One Person’s Risk is Another’s Opportunity
When thinking about investments, we tend to think about them in terms of performance and risk. However, what is risk? Largely, in the investment industry, professionals use return volatility to explain risk. In other words, how consistent are the monthly or quarterly returns for a particular investment or asset class. A “high-risk” portfolio often is characterized with more stocks, fewer bonds, higher expected returns, and higher volatility. A “low-risk” portfolio is characterized as the opposite. But is this always true? Yes, treasury bonds have never had anything like the S&P 500’s 20% one-day loss in October 1987 – but bonds aren’t always a safe bet either. History shows that government bonds (typically considered to be a safe and low-risk investment) “ have had losses almost as deep as stocks, and losses that lasted much longer.  
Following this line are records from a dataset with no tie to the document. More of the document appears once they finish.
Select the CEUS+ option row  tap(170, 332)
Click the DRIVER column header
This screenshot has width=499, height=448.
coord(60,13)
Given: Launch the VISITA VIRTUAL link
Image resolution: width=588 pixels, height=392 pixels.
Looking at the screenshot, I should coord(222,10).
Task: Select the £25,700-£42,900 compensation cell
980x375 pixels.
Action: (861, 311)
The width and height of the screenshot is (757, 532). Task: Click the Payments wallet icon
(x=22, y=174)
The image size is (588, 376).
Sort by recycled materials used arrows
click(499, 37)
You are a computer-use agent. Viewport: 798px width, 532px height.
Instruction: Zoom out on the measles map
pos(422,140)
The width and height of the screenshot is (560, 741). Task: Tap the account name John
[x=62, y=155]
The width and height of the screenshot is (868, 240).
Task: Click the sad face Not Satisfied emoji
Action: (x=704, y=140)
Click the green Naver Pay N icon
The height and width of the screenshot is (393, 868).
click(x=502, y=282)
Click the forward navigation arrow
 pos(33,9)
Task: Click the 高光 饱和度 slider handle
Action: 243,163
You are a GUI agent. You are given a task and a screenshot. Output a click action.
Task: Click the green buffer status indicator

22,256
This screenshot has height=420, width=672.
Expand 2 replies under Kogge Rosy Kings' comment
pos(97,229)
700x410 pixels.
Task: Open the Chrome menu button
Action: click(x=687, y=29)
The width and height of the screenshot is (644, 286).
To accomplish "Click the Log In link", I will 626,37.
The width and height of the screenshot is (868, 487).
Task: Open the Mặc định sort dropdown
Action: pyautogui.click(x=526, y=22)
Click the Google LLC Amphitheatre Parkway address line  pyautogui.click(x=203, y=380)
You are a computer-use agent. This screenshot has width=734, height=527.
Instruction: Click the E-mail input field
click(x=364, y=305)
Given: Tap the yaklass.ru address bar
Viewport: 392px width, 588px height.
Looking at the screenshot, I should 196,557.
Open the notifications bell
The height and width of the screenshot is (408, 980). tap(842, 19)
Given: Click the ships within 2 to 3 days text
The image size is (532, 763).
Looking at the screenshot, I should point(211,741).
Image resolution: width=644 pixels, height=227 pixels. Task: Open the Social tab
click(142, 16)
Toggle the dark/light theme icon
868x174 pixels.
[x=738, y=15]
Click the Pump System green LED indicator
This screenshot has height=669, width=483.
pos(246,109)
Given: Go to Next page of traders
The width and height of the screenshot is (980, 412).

On the other end, it is possible for bonds to perform extraordinarily well over long time frames. From August 1987, an investor that bought a 30-year Treasury Bond and rolled over into each new issue would have been ahead of stocks 25 years later in 2012. 
Rather than attempting to select the right investments at the right time, one way to mitigate risk is to diversify your assets in a way that brings down your overall volatility while considering your goals and appetite for risk. Specifically, aim for an allocation with investments that tend to behave differently from one another, ultimately in a complimentary fashion. Additionally, if you invest in just one company or bond, you expose yourself to tremendous risk.  If you properly diversify across companies and bonds or other types of investments, you will bring down your company-specific risk significantly.
Important Information: Diversification does not guarantee a profit or eliminate the risk of loss.

Emerging Markets May Falter
With rising interest rates, uncertainty related to global growth, and an overall rising dollar, emerging market investments, often characterized as an area of higher risk, are even more so as of late. Emerging markets are often defined as national economies that are advancing toward becoming a developed country.

Emerging market’s total dollar-denominated debt has grown to a record $6.32 trillion. With the rising cost of servicing dollar-denominated debt, we may see a slide of emerging market debt ratings. In fact, on Tuesday S&P cut Turkey’s sovereign-debt rating further into junk status. Additionally, currency weakness for emerging markets could send their inflation higher, as these countries will have to spend more of their currency to pay off the same amount of U.S. dollar denominated debt.

With rising U.S. rates, we will likely see a continued trend of investors taking their money out of emerging market assets to invest in safer investments like U.S. Treasuries. 
Now is a good time to evaluate if your portfolio is overallocated to emerging markets.